Listen to Pandora on your phone? You might want to consider getting more music: Pandora’s about to put some limits on the party.
Why? Because they pay too much per song to let you freeloaders use mobile for more than forty hours a month, at least that’s the official line.
Pandora’s per-track royalty rates have increased more than 25% over the last 3 years, including 9% in 2013 alone and are scheduled to increase an additional 16% over the next two years. After a close look at our overall listening, a 40-hour-per-month mobile listening limit allows us to manage these escalating costs with minimal listener disruption.
Pandora states that this limit will affect less than 4% of its total customer base.
That said, you can’t help but wonder if this is really about royalty rates. As we broke it down previously, while Pandora doesn’t enjoy the same rates radio stations do, they’re not exactly paying through the nose per song, either. In fact, one of our regular commenters Flexhead dug up their latest quarterly report, which tells us a bit more of what’s going on here.

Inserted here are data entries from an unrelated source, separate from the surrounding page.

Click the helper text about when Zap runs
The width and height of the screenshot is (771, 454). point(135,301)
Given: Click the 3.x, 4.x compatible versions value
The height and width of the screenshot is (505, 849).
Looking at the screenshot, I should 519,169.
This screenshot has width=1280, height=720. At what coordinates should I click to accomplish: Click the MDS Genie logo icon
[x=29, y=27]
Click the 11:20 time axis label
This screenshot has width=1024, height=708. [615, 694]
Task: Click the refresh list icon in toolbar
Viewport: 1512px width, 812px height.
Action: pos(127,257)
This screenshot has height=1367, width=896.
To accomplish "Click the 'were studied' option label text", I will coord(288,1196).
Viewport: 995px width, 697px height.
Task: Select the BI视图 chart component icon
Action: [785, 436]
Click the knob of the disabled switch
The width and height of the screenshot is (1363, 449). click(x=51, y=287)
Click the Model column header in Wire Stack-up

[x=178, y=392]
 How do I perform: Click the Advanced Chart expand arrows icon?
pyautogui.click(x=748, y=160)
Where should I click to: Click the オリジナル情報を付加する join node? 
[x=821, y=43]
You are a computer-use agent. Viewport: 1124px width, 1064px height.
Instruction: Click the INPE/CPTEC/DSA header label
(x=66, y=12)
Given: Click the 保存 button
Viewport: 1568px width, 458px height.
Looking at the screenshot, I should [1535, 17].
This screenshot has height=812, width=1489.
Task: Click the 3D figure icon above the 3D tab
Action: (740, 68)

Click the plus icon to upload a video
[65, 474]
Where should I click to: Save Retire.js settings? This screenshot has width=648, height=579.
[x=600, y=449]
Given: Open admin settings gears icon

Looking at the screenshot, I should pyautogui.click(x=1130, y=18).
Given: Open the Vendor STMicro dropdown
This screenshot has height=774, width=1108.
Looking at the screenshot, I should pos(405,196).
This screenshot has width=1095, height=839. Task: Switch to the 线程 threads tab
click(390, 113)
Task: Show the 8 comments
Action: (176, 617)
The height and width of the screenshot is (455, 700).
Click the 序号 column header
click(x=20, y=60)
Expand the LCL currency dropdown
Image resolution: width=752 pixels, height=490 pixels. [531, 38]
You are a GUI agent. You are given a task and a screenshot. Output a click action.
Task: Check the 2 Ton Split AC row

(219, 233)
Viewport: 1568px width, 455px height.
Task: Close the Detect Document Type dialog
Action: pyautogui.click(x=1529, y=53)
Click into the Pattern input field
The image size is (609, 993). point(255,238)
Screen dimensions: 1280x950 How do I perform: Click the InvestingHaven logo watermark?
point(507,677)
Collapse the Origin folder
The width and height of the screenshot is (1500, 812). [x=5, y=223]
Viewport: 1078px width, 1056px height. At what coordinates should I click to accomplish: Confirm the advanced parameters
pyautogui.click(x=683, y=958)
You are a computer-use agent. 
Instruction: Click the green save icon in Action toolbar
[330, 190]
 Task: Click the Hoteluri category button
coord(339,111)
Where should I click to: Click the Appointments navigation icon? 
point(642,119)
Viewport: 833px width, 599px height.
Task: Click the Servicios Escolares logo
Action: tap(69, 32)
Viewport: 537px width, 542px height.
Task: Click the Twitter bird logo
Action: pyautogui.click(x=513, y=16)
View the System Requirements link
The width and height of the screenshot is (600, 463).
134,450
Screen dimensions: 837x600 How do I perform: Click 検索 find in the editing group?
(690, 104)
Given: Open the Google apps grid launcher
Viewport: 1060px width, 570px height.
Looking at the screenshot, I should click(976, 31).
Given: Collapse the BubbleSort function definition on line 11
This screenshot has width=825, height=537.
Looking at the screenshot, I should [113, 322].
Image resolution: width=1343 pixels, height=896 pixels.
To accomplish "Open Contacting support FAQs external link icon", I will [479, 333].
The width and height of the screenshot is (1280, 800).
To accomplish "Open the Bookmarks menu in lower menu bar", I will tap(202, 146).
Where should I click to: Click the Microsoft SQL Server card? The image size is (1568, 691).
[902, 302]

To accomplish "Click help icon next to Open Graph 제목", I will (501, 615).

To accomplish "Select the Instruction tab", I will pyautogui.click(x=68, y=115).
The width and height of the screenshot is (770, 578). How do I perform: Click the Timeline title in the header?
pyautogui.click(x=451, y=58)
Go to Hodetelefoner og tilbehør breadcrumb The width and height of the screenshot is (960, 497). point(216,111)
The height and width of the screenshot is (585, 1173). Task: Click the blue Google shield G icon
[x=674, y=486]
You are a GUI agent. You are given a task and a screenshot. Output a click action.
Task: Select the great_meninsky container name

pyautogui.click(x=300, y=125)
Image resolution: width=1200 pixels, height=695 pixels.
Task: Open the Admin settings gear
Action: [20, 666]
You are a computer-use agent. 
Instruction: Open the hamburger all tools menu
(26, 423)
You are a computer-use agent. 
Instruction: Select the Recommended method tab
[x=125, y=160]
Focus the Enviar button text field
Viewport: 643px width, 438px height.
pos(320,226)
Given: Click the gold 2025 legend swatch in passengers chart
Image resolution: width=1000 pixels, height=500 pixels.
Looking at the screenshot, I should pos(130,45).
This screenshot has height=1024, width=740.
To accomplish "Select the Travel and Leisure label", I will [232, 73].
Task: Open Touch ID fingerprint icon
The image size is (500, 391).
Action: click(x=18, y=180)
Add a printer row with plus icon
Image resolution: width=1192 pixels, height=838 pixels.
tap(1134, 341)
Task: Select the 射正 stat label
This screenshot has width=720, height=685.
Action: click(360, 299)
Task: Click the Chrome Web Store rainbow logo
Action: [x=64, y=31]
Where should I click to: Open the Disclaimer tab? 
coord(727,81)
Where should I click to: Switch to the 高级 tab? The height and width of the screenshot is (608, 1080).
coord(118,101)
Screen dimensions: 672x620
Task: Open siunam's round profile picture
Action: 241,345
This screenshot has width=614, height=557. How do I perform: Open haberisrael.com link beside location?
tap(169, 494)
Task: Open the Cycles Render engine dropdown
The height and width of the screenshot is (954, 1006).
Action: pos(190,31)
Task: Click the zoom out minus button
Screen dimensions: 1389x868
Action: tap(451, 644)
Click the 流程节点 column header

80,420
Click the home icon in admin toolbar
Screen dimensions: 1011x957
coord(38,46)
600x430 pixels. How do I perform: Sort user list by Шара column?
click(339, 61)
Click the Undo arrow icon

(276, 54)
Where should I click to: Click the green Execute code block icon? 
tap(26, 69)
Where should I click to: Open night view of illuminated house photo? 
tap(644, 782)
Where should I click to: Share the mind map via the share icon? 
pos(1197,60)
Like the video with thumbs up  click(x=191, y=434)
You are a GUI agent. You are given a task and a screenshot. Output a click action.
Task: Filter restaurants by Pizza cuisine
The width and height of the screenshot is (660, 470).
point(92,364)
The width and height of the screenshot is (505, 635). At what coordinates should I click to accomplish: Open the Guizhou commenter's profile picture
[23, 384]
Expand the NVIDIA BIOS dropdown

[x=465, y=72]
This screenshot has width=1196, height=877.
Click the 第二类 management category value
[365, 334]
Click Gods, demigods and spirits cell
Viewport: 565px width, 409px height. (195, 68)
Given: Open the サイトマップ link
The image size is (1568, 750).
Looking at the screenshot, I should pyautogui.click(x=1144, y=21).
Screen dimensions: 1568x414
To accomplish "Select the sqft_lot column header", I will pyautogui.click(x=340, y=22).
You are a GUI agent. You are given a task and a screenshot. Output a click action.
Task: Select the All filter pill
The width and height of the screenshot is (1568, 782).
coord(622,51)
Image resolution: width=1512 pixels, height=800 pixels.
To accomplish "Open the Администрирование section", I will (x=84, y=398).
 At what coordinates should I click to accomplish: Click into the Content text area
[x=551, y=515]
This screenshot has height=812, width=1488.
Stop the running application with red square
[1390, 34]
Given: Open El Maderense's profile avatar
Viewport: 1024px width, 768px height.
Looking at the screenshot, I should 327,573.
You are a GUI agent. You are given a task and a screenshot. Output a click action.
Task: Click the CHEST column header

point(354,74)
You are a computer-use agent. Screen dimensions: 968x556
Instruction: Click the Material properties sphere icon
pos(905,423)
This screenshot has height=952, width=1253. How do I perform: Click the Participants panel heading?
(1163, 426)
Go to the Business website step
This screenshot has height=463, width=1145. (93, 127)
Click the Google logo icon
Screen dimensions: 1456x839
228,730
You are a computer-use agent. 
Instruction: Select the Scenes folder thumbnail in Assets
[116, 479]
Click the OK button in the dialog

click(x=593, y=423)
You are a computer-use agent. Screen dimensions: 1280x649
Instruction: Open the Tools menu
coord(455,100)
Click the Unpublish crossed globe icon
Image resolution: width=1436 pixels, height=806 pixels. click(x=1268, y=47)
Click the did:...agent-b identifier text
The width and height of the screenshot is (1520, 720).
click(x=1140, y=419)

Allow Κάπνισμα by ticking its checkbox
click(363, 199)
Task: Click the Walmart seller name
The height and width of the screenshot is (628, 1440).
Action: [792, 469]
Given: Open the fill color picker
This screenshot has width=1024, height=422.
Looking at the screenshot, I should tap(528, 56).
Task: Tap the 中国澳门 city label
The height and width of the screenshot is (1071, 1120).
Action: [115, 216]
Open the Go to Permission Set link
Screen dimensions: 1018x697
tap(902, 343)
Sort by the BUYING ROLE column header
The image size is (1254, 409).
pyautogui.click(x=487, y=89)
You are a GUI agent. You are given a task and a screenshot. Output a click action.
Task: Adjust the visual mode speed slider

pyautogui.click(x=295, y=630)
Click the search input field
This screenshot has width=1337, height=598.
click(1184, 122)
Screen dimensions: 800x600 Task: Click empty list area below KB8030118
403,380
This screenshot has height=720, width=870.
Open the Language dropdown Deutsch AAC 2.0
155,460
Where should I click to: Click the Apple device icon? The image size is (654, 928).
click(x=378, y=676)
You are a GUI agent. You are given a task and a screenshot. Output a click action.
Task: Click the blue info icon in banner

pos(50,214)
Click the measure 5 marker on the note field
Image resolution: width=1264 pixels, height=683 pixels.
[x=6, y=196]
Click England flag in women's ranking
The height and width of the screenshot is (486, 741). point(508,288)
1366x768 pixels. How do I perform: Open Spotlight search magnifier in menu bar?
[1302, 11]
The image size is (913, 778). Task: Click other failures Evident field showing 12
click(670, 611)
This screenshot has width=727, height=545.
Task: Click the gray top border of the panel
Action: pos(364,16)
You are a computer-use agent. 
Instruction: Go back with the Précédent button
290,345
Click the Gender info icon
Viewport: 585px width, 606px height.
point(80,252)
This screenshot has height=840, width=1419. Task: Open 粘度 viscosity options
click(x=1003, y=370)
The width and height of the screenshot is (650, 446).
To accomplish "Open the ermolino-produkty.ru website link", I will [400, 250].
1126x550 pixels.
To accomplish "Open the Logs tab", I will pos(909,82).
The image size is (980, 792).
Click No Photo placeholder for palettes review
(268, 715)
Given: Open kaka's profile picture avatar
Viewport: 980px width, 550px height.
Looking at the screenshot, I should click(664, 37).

Pandora, last quarter, pulled in $120 million in revenue, with nearly two-thirds of that arriving courtesy of mobile listeners. In fact, last quarter, mobile grew 112% year-over-year, and is likely to keep doing so. In other words, this move of Pandora’s just so happens to nudge a small amount of mobile listeners to give them money, while leaving the majority unaffected and in fact unlikely to even realize the restriction is in place.
Pretty clever, Pandora.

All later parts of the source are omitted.